Methods: All patients were operated through the pterional approach using microsurgical technique between April 2005 and April 2010. Surgical decompression of the oculomotor nerve at the entrance into the cavernous sinus was performed including opening of the dura at the entry point in all cases. Clinical data were collected prospectively including preoperative medical history, radiological, operative and histological findings and follow-up records.

Results: Our series includes 10 women and 6 men with a mean age of 55,4 years (40–76 years). There were 13 meningiomas, 1 chondrosarcoma, 1 metastasis and 1 recurrent anaplastic astrocytoma. All patients presented with partial or complete oculomotor nerve palsy before surgery. Tumor compression of the oculomotor nerve at the entrance into the cavernous sinus was observed in all cases. In 2 cases the oculomotor nerve was infiltrated by the tumor.

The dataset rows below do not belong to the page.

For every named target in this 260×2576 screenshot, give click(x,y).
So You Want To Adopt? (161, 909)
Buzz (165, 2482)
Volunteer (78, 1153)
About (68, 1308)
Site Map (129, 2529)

Partial tumor removal was performed in 14 tumors, a subtotal resection in 2 and total resection in 1 patient. Partial or complete functional recovery of the oculomotor nerve was observed in 12 out of 17 procedures (70.6%). The mean follow-up time was 19,8 months (3–60 months). In one patient with a chondrosarcoma, second surgery for oculomotor nerve decompression was performed 23 months after the first surgery.

Conclusions: The majority of patients with skull base tumors compressing the oculomotor nerve in the interpeduncular cistern and entry into the cavernous sinus benefit from surgical decompression except in those cases, where the nerve itself is infiltrated by the tumor. Additional dural incision at the entry into cavernous sinus may provide further space and reduce the compressive effect of the tumor.